### PROMPT
Go to the line that contains "Password (176, 1478)" in the listing below, then output it and every line after it exactly, omitting pictures.

++++ DATA

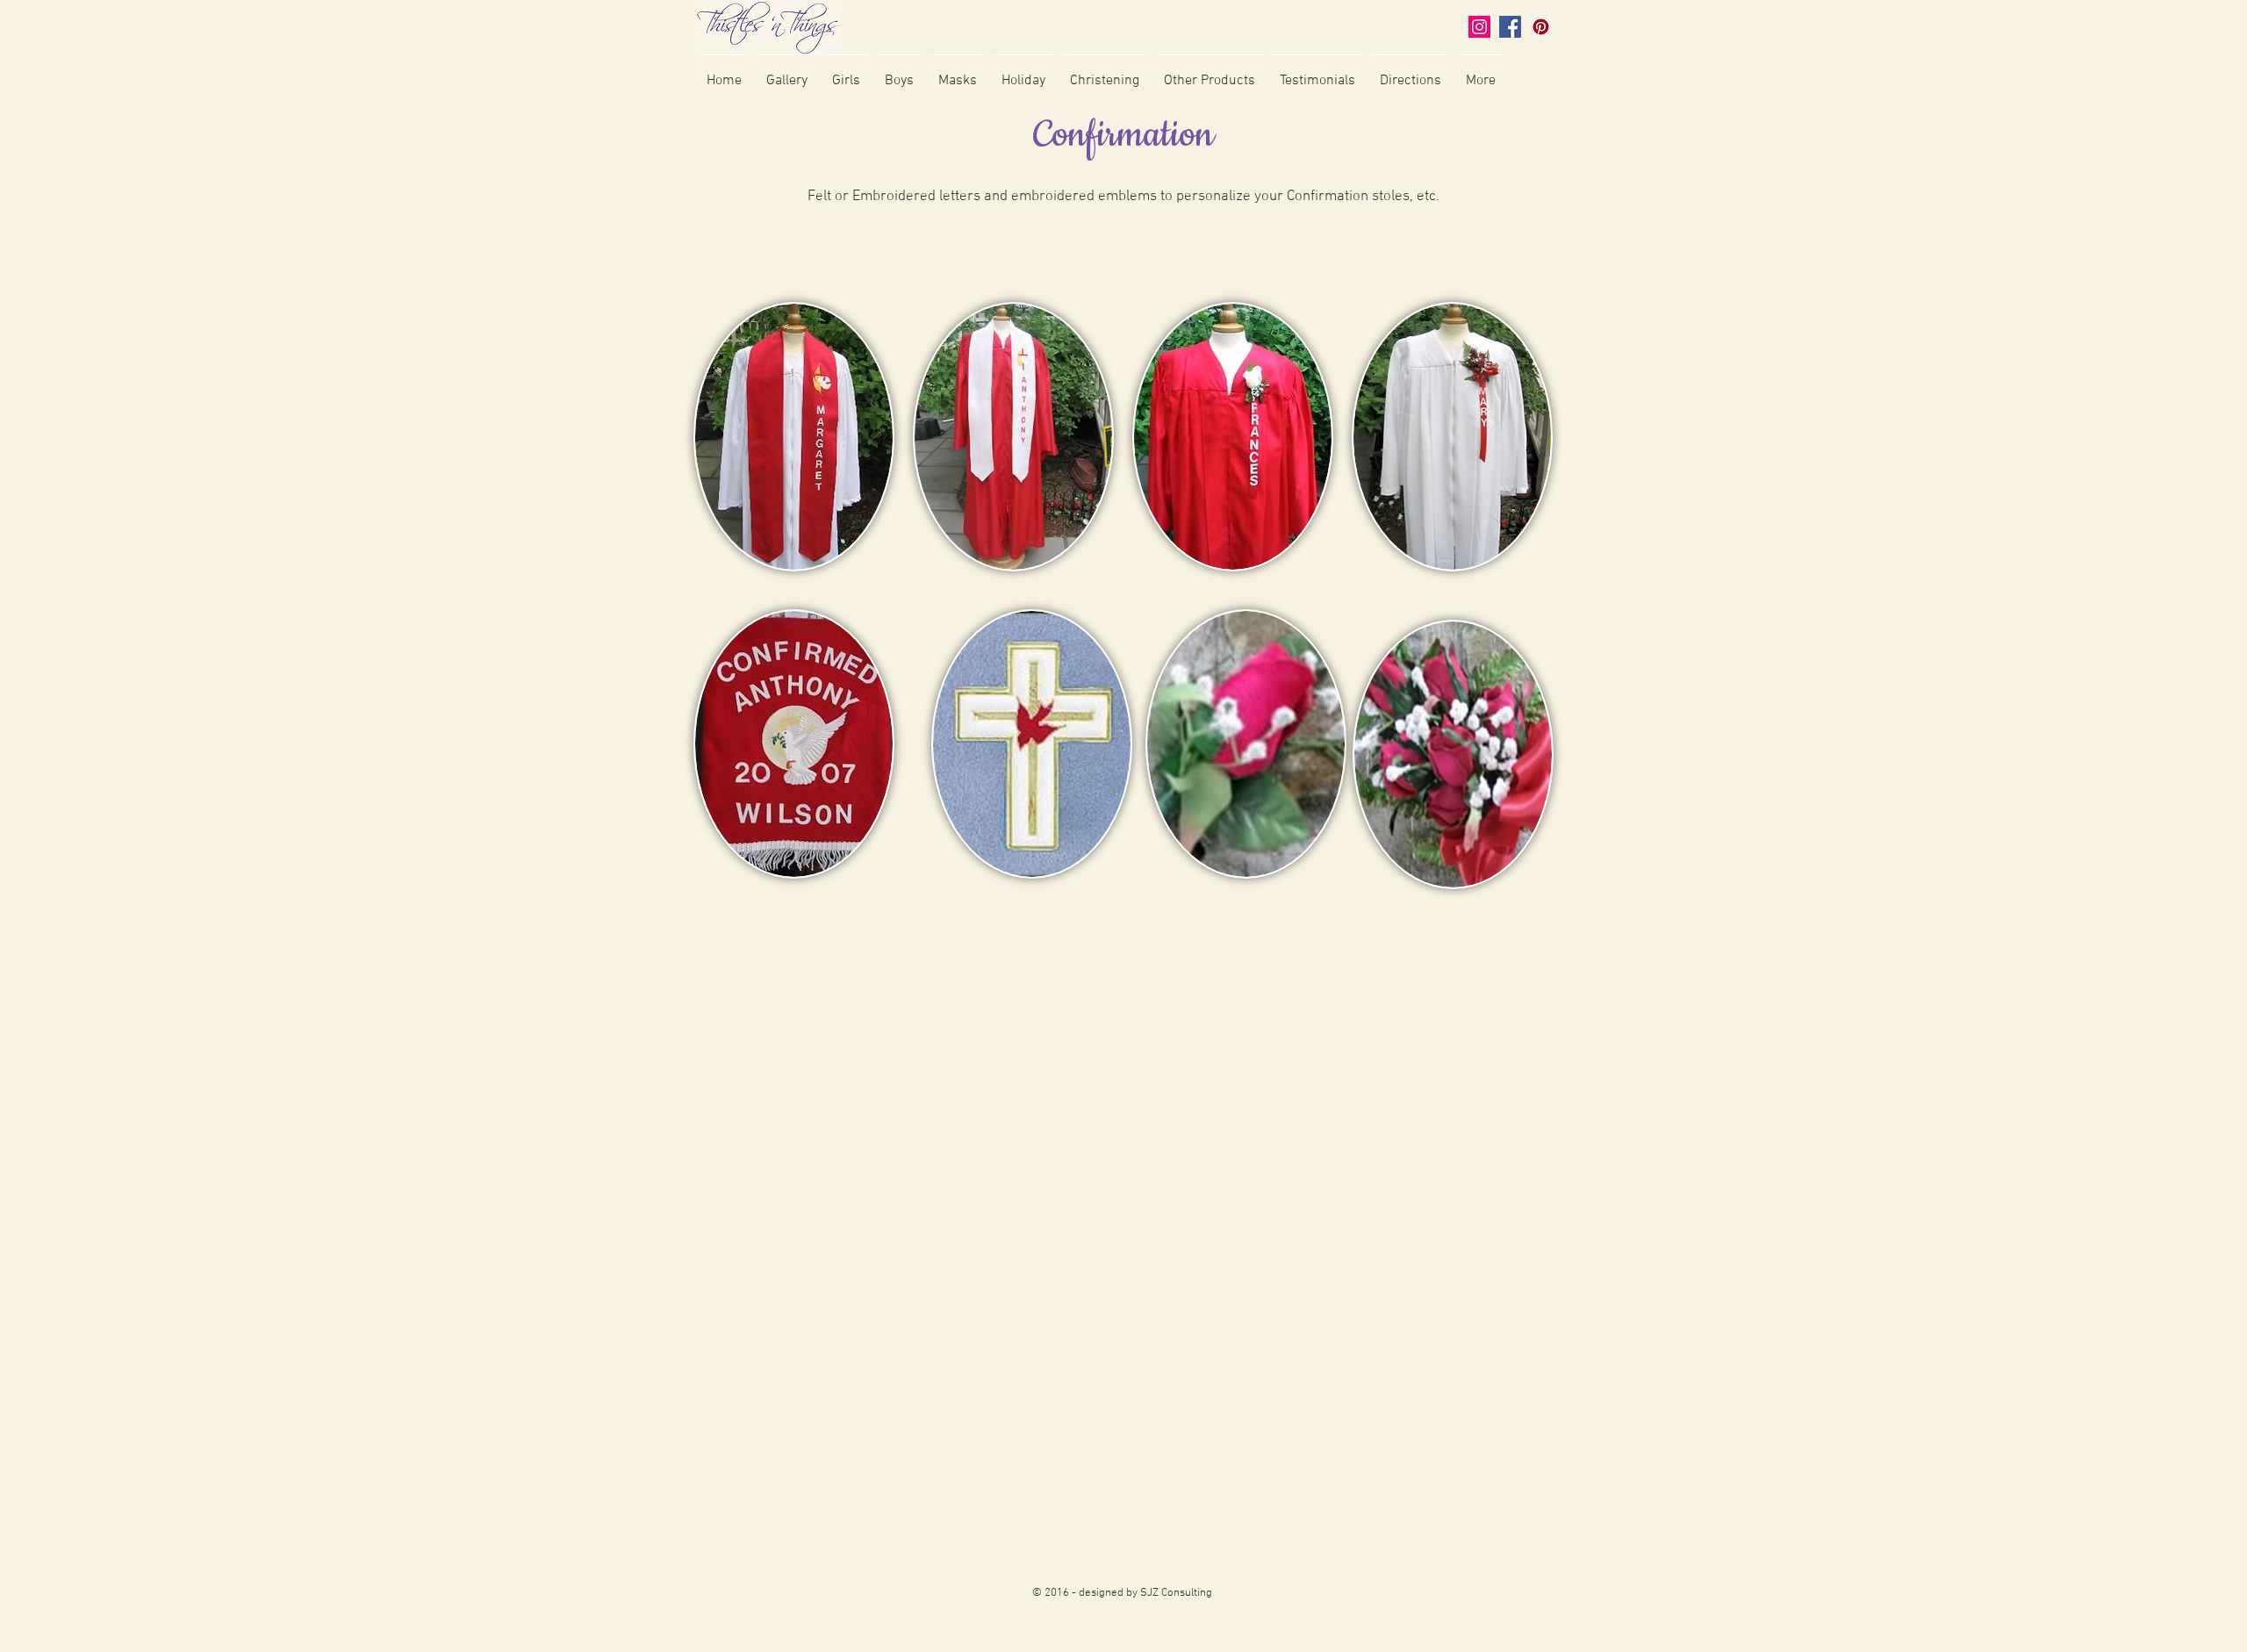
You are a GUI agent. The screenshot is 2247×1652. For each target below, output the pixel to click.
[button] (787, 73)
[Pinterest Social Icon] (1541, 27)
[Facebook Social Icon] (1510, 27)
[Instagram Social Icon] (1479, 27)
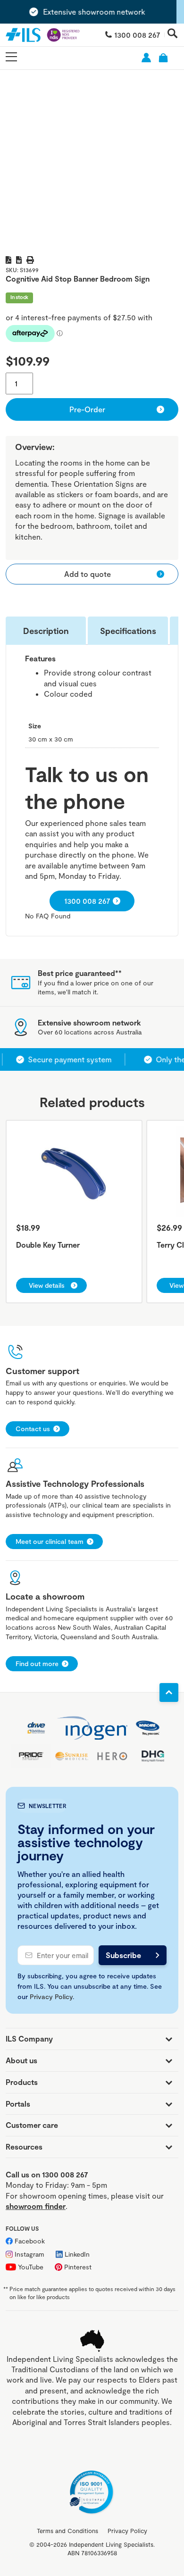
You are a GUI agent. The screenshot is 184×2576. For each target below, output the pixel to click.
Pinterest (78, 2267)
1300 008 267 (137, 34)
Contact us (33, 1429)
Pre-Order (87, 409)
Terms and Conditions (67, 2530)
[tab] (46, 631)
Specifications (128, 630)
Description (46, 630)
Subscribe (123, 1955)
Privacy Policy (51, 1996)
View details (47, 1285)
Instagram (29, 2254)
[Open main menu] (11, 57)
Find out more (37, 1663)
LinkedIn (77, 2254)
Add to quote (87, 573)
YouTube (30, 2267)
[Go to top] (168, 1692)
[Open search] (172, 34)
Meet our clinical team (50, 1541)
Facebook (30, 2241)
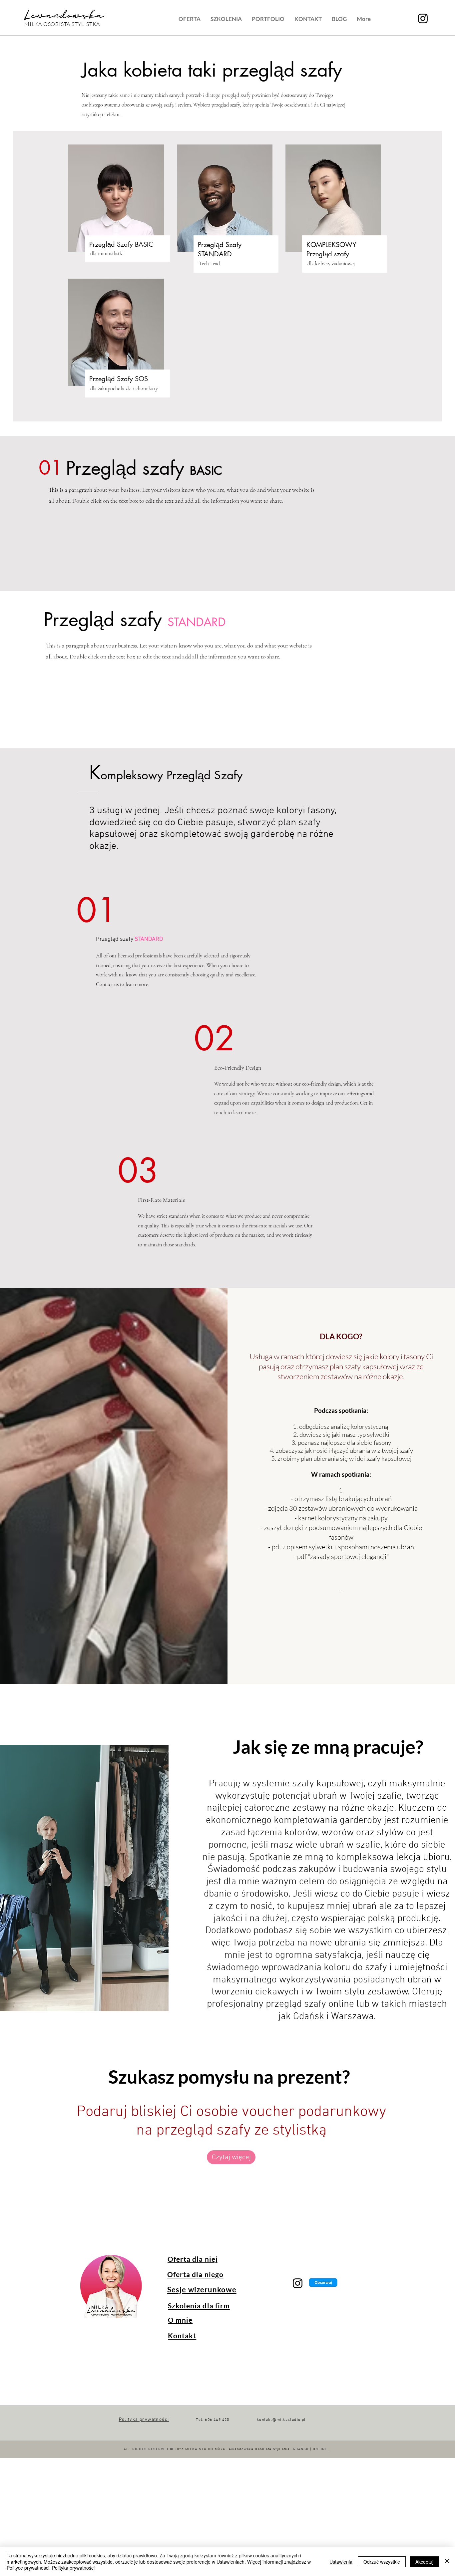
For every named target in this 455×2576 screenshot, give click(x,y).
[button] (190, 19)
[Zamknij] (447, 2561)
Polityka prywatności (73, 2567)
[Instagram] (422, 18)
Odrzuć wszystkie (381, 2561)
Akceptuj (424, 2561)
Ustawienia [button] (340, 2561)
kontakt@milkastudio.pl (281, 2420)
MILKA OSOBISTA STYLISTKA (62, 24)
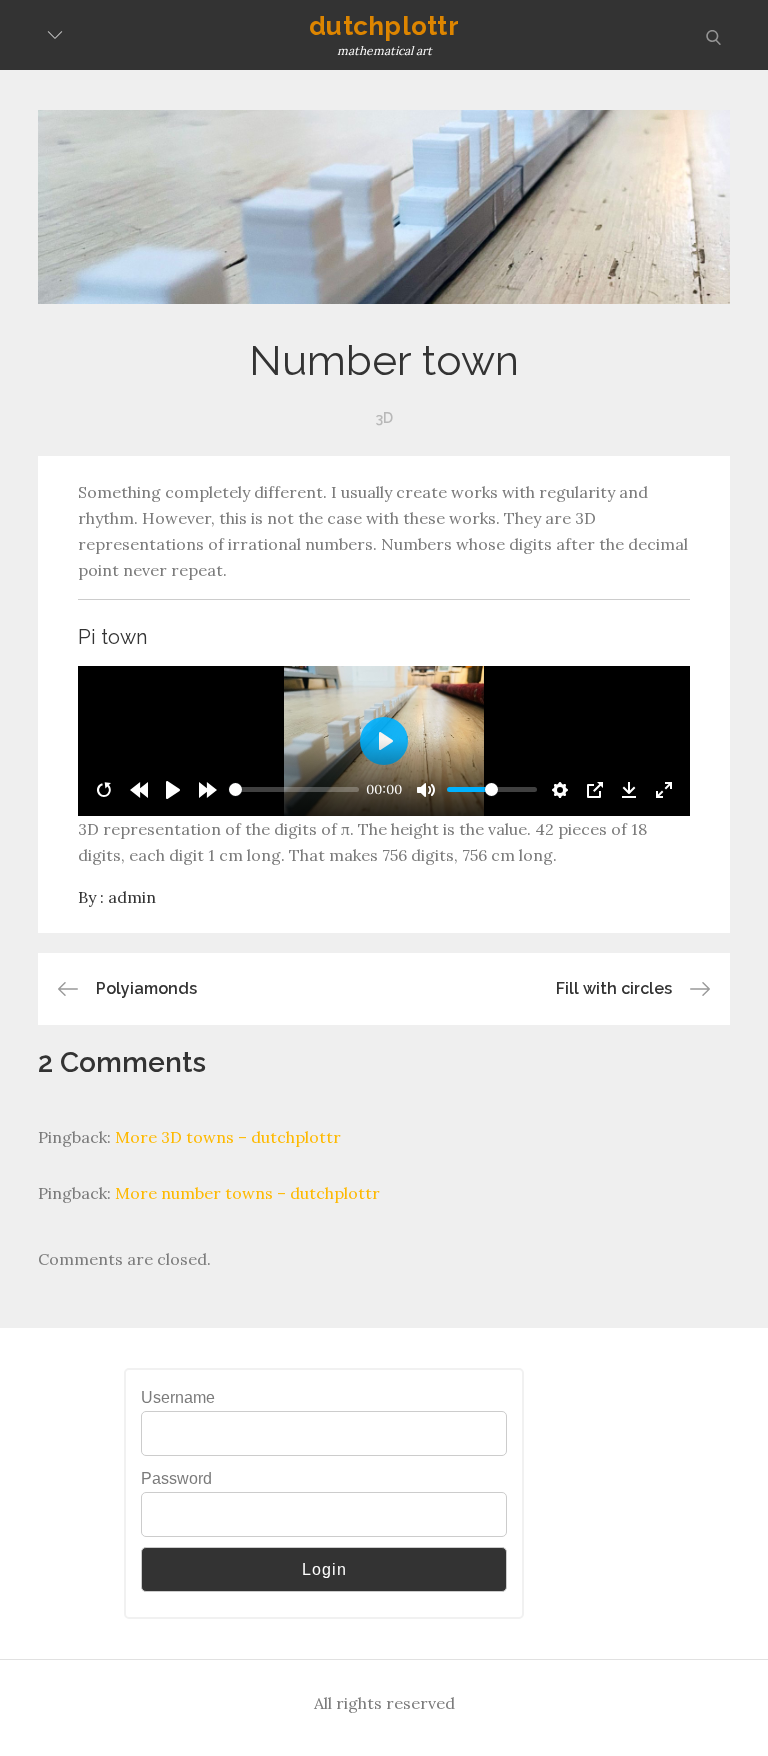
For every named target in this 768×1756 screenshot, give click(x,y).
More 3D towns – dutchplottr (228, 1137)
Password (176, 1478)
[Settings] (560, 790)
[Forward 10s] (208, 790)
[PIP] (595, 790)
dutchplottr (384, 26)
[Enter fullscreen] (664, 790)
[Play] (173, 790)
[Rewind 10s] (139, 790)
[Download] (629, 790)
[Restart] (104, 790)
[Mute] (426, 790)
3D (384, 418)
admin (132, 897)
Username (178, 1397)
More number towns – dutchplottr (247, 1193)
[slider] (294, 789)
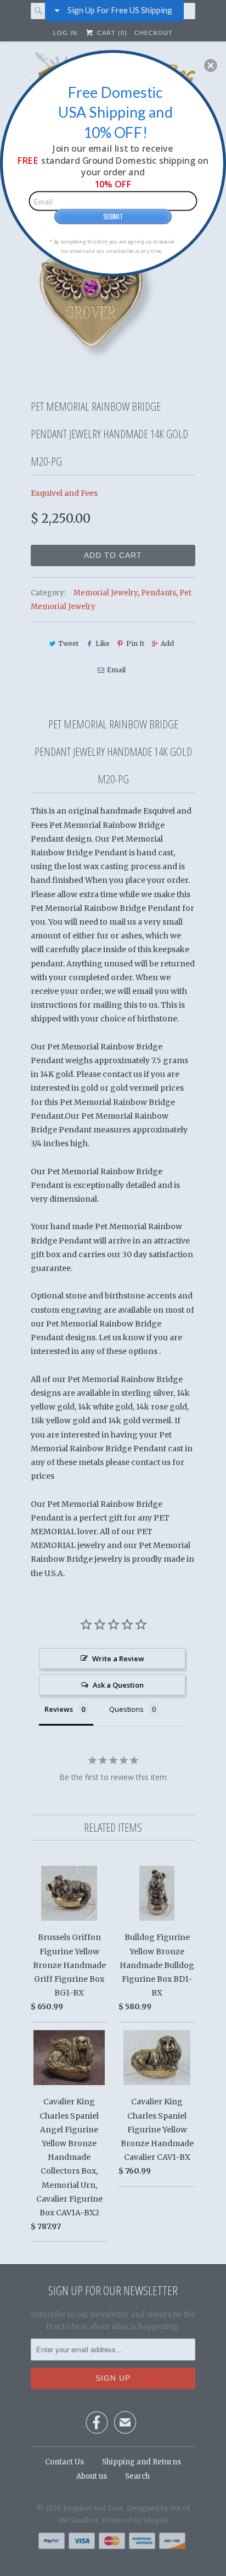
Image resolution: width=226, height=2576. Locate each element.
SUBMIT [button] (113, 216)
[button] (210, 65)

++++++++

### ANSWER SPACE
Password (176, 1478)
[Settings] (560, 790)
[Forward 10s] (208, 790)
[PIP] (595, 790)
dutchplottr (384, 26)
[Enter fullscreen] (664, 790)
[Play] (173, 790)
[Rewind 10s] (139, 790)
[Download] (629, 790)
[Restart] (104, 790)
[Mute] (426, 790)
3D (384, 418)
admin (132, 897)
Username (178, 1397)
More number towns – dutchplottr (247, 1193)
[slider] (294, 789)
Image resolution: width=226, height=2576. Locate each element.
SUBMIT [button] (113, 216)
[button] (210, 65)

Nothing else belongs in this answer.